15 Data Sourcing
(require xiden/source) | package: xiden |
A source is a value that implements gen:source. When used with fetch, a source produces an input port and an estimate of how many bytes that port can produce. Xiden uses sources to read data with safety limits. To tap a source means gaining a reference to the input port and estimate. To exhaust a source means gaining a reference to a contextual error value. We can also say a source is tapped or exhausted.
Note that these terms are linguistic conveniences. There is no value representing a tapped or exhausted state. The only difference is where control ends up in the program, and what references become available as a result of using fetch on a source.
value
=
(-> input-port? (or/c +inf.0 exact-positive-integer?) any/c)
The procedure is given an input port, and an estimate of the maximum number of bytes the port can produce. This estimate could be +inf.0 to allow unlimited reading, provided the user allows this in their configuration.
value
exhaust/c : chaperone-contract? = (-> any/c any/c)
The sole argument to the procedure depends on the source type.
fetch attempts to tap source. If successful, fetch calls tap in tail position, passing the input port and the estimated maximum number of bytes that port is expected to produce.
Otherwise, fetch calls exhaust in tail position using a source-dependent argument.
procedure
(logged-fetch id source tap) → logged?
id : any/c source : source? tap : tap/c
struct
id : any/c errors : (listof $message?)
The computed value of the logged procedure is FAILURE if the source is exhausted. Otherwise, the value is what’s returned from tap.
The log will gain a ($fetch id errors) message, where errors is empty if the fetch is successful.
15.1 Defining Source Types
syntax
(define-source (id [field field-contract] ...) body ...)

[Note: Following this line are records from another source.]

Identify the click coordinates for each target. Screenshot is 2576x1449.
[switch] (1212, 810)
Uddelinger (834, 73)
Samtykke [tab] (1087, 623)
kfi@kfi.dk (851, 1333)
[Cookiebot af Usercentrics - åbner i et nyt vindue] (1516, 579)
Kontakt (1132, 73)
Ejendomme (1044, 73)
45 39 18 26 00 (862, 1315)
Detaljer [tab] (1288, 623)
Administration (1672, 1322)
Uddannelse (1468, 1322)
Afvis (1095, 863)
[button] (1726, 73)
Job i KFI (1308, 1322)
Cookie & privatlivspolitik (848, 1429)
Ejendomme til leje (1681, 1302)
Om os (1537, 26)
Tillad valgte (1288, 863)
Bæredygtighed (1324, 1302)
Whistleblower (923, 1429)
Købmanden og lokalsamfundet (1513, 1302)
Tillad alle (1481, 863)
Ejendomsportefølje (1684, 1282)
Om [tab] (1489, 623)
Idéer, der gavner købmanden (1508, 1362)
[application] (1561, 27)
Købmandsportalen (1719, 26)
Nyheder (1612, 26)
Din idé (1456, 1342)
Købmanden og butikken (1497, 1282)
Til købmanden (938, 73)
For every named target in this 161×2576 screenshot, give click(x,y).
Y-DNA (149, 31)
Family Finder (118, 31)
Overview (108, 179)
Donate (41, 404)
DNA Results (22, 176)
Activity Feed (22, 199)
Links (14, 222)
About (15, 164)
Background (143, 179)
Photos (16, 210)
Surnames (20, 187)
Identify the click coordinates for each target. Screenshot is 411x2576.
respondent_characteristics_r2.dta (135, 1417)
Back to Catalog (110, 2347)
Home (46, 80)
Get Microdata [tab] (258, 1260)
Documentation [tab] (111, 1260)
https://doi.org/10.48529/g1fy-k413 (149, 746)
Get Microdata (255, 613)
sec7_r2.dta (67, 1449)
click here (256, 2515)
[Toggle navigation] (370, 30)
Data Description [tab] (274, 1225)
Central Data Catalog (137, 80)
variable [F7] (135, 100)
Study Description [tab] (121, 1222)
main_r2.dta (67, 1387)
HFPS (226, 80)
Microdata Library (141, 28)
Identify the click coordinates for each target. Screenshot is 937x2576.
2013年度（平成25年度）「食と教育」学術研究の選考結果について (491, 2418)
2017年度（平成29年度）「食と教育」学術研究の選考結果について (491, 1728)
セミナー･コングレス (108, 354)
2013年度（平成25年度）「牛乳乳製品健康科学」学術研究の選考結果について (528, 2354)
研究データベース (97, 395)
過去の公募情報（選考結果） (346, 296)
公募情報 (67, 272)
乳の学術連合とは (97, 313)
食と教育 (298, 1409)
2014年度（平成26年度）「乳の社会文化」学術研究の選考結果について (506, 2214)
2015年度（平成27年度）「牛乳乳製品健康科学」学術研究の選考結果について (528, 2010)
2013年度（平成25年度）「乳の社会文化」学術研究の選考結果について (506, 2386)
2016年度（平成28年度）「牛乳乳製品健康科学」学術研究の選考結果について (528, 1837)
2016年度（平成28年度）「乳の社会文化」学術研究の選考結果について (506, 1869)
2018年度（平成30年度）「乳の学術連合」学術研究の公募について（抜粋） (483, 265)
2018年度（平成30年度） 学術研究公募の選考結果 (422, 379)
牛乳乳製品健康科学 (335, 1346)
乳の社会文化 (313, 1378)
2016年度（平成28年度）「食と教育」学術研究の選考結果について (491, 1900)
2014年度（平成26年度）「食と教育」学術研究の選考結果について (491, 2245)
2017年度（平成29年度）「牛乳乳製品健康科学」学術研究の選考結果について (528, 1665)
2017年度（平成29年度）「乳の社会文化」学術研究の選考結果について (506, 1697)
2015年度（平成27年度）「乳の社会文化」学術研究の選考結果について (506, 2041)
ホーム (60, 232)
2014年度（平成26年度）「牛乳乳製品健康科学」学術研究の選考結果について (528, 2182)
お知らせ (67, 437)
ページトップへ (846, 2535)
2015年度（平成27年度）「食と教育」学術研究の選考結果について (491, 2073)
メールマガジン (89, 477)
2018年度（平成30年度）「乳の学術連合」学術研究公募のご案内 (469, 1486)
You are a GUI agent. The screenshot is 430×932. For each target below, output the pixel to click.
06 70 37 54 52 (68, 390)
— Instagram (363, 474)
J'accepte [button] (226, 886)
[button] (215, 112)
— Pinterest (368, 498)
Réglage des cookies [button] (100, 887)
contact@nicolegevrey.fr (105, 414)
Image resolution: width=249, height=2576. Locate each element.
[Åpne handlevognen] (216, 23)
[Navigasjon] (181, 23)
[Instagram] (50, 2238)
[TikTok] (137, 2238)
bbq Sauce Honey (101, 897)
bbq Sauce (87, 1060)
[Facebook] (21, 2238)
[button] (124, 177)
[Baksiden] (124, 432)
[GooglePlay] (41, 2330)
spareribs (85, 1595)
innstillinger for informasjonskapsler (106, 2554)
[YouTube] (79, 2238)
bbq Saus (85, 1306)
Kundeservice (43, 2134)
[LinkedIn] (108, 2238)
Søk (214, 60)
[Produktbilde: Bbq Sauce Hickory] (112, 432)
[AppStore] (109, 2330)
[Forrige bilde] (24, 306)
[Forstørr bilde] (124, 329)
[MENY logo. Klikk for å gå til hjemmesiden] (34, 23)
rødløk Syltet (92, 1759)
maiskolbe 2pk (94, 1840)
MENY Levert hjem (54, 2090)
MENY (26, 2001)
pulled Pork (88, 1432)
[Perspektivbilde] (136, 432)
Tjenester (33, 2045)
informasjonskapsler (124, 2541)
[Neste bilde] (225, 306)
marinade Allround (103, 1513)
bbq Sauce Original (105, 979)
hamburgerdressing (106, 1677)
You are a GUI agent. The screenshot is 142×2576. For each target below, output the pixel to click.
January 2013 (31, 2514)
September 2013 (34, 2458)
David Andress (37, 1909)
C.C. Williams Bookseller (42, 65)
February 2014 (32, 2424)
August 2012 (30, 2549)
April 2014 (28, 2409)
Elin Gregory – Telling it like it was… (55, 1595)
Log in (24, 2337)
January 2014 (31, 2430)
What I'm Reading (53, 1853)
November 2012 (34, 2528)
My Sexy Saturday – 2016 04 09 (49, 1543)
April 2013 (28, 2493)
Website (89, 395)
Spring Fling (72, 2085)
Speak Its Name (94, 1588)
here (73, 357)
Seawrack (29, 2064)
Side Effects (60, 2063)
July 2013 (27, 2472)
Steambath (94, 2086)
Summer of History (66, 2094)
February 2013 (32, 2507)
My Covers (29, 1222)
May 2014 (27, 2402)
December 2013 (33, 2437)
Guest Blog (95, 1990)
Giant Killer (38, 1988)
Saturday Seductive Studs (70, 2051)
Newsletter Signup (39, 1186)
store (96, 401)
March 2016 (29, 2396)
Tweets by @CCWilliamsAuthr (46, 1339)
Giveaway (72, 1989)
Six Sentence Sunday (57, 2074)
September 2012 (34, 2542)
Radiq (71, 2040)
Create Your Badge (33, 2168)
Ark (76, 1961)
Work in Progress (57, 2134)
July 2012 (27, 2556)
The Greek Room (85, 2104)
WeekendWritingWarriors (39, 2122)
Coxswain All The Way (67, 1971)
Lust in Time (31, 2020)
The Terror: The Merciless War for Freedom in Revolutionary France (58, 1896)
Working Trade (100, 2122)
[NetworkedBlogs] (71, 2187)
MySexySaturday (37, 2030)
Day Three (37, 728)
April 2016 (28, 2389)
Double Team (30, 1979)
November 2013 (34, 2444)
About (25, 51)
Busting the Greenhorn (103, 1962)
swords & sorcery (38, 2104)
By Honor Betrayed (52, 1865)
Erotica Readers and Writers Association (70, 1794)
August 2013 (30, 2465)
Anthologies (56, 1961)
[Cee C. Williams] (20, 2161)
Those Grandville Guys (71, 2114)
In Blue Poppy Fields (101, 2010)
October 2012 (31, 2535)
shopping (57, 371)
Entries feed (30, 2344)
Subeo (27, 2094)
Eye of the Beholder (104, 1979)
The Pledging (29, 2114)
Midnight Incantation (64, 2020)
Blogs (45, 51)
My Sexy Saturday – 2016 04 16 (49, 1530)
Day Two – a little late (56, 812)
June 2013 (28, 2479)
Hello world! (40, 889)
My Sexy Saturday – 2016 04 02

On expansion, define-source defines a new structure type using (struct id (field ...)). The type is created with a guard that enforces per-field contracts. Instances implement gen:source.
define-source injects several bindings into the lexical context of body:
%src, %tap, and %fail are each bound to their respective formal argument of fetch.
%fetch is (bind-recursive-fetch %tap %fail).
Each field identifier is bound to a respective value for an instance of the structure type.
To understand how these injected bindings work together, let’s go through a few examples.
Use %tap to fulfil data with an input port and an estimated data length. In the simplest case, you can return constant data.
byte-source uses %tap like so:
(define-source (byte-source [data bytes?]) (%tap (open-input-bytes data) (bytes-length data)))
Notice that the data is used to both define a data field (where it appears by bytes?) and to reference the value contained in that field (within open-input-bytes and bytes-length).
Use %fail in tail position with error information to indicate a source was exhausted.
file-source uses %fail like so:
(define-source (file-source [path path-string?]) (with-handlers ([exn:fail:filesystem? %fail]) (%tap (open-input-file path) (+ (* 20 1024) (file-size path)))))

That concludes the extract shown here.